EVOLVE_AUTO_COMPAT_TARGET_MIN

Minimum target species count used by automatic compatibility tuning.

The controller never tries to collapse diversity below this floor when adjusting coefficients.

EVOLVE_AUTO_ENTROPY_ADD_AT

Default generation index at which automatic entropy objective scheduling becomes eligible for addition to the active objective set.

EVOLVE_CROSS_SPECIES_GUARD_LIMIT

Retry limit for cross-species parent sampling before the controller falls back to a safer path.

EVOLVE_DEFAULT_EPSILON_ADJUST

Default adjustment step for dominance epsilon.

The value is intentionally small because epsilon changes should steer ranking gradually rather than jerk it.

EVOLVE_DEFAULT_EPSILON_COOLDOWN

Default cooldown in generations between epsilon adjustments.

This prevents the controller from reacting to every short-lived fluctuation in front width.

EVOLVE_DEFAULT_EPSILON_MAX

Maximum dominance epsilon ceiling; the adaptive Pareto tuning controller never allows the epsilon value to rise above this boundary.

EVOLVE_DEFAULT_EPSILON_MIN

Minimum dominance epsilon floor; the adaptive Pareto tuning controller never allows the epsilon value to fall below this boundary.

EVOLVE_GLOBAL_STAGNATION_REPLACE_FRACTION

Fraction of the population replaced with fresh genomes when global stagnation rescue triggers.

EVOLVE_MIN_OFFSPRING_DEFAULT

Minimum offspring allocation reserved for each surviving species during speciated reproduction so no viable lineage is starved out entirely.

EVOLVE_OLD_MULTIPLIER_DEFAULT

Fitness-sharing multiplier applied to older species so stale lineages lose selection privilege.

EVOLVE_OLD_THRESHOLD_DEFAULT

Generation threshold after which a species is treated as old for age-based fitness shaping.

EVOLVE_PARETO_ARCHIVE_MAX

Maximum number of Pareto archive snapshots to retain.

This keeps multi-objective history useful for inspection without letting archive state grow unbounded during long runs.

EVOLVE_PRUNE_RANGE_EPS_DEFAULT

Default numerical range epsilon for deciding whether an objective has effectively gone flat.

EVOLVE_PRUNE_WINDOW_DEFAULT

Default inactivity window in generations that must elapse before adaptive objective pruning considers removing a stagnant objective.
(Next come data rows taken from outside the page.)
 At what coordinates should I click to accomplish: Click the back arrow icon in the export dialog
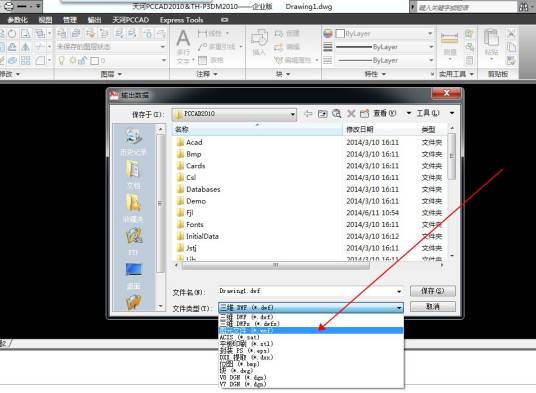coord(308,114)
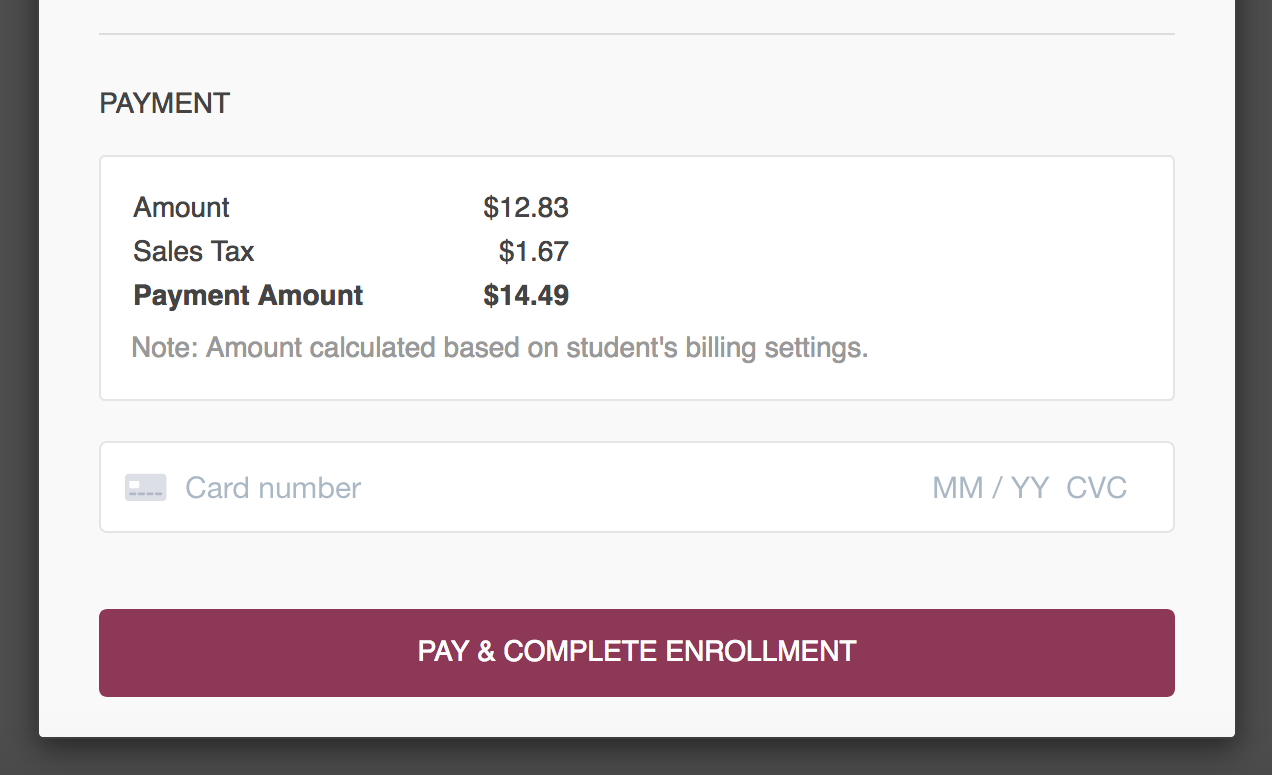Click the $1.67 sales tax value

[x=534, y=251]
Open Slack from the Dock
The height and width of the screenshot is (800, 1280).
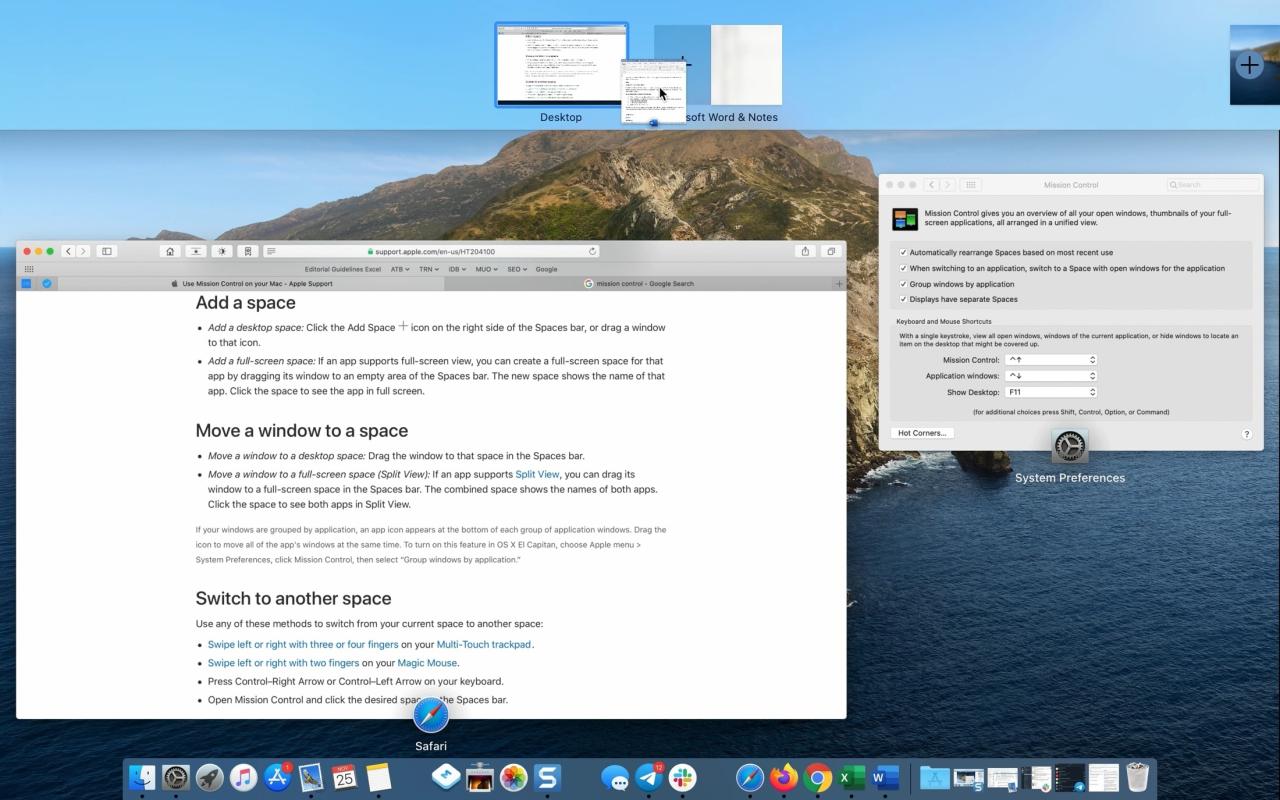683,777
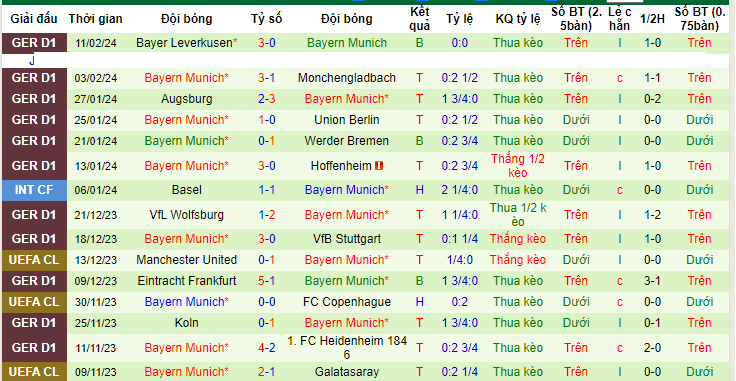736x381 pixels.
Task: Open the Koln team link
Action: click(x=187, y=323)
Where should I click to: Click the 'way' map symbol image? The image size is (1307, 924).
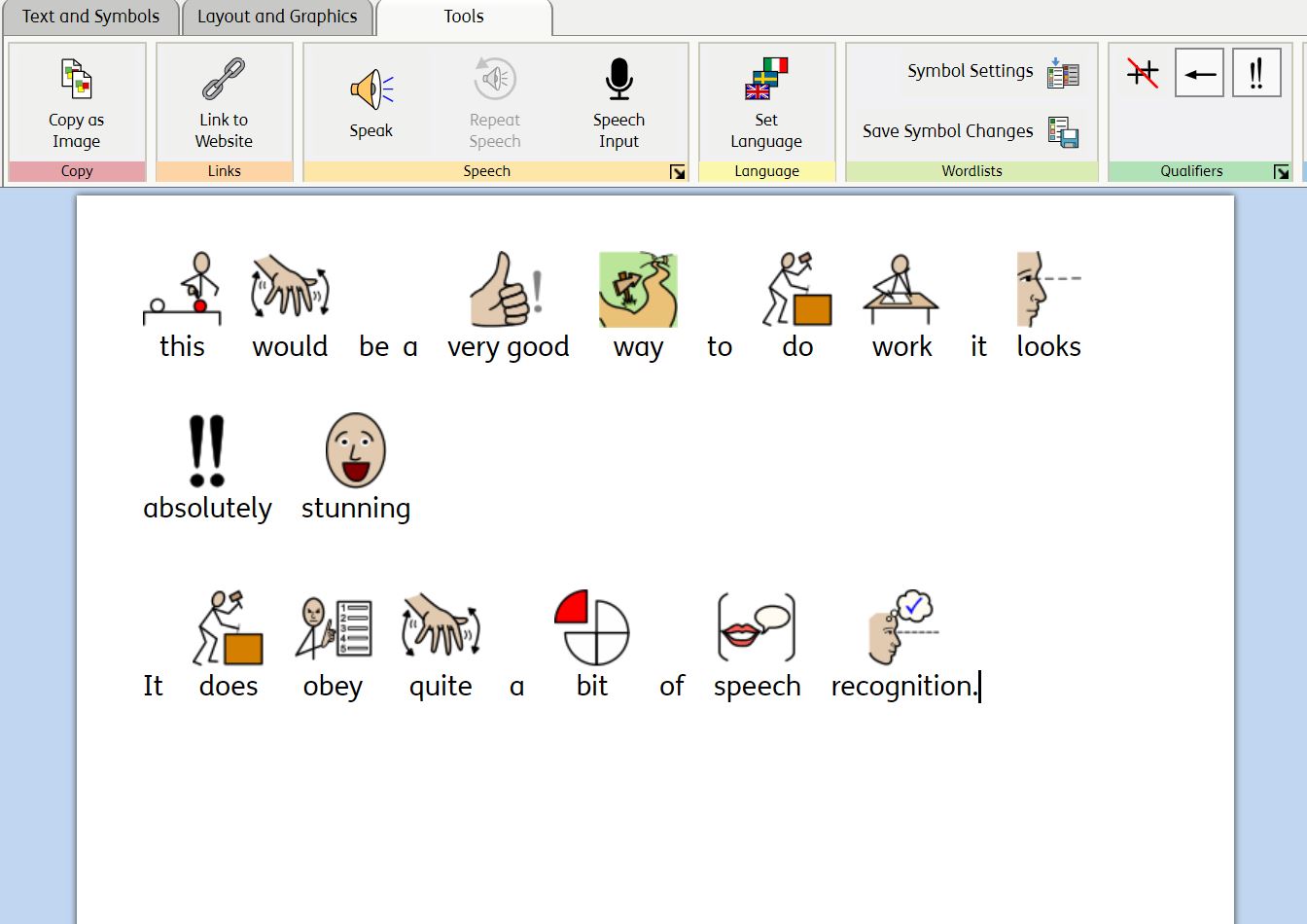637,289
EVOLVE_REENABLE_DELTA_SCALE

Scale factor that converts the re-enable success-rate error signal into a probability update step during adaptive mutation control.

EVOLVE_REENABLE_MAX

Upper bound for the adaptive connection re-enable probability; the controller clamps upward adjustments at this ceiling to avoid over-enabling.

EVOLVE_REENABLE_MIN

Lower bound for the adaptive connection re-enable probability; the controller clamps downward adjustments at this floor to preserve some re-enable activity.

EVOLVE_REENABLE_MIN_SAMPLES

Minimum number of re-enable observations required before the adaptive controller trusts its success-rate signal and adjusts probability.

EVOLVE_REENABLE_TARGET

Desired success ratio for connection re-enable attempts; the adaptive controller steers probability toward this target fraction each generation.

EVOLVE_SPECIES_HISTORY_MAX

Maximum number of species-history snapshots to retain for telemetry and later export.

EVOLVE_SURVIVAL_THRESHOLD_DEFAULT

Survivor fraction used when choosing the parent pool inside each species during speciated offspring production.

EVOLVE_TARGET_FRONT_LOWER_RATIO

Lower ratio threshold for Pareto front size vs target.

When the first front shrinks below this band, the controller can relax epsilon to avoid over-pruning.

EVOLVE_TARGET_FRONT_MIN

Minimum target front size used for adaptive epsilon tuning.

Small Pareto fronts are easy to overfit, so the epsilon controller never aims below this floor.

EVOLVE_TARGET_FRONT_UPPER_RATIO

Upper ratio threshold for Pareto front size vs target.

When the first front grows beyond this band, the controller can tighten epsilon to recover pressure.

EVOLVE_YOUNG_MULTIPLIER_DEFAULT

Fitness-sharing multiplier applied to species that are still in their early growth window.

EVOLVE_YOUNG_THRESHOLD_DEFAULT

Generation age threshold below which a species is still classified as young and receives a fitness-sharing bonus to encourage early exploration.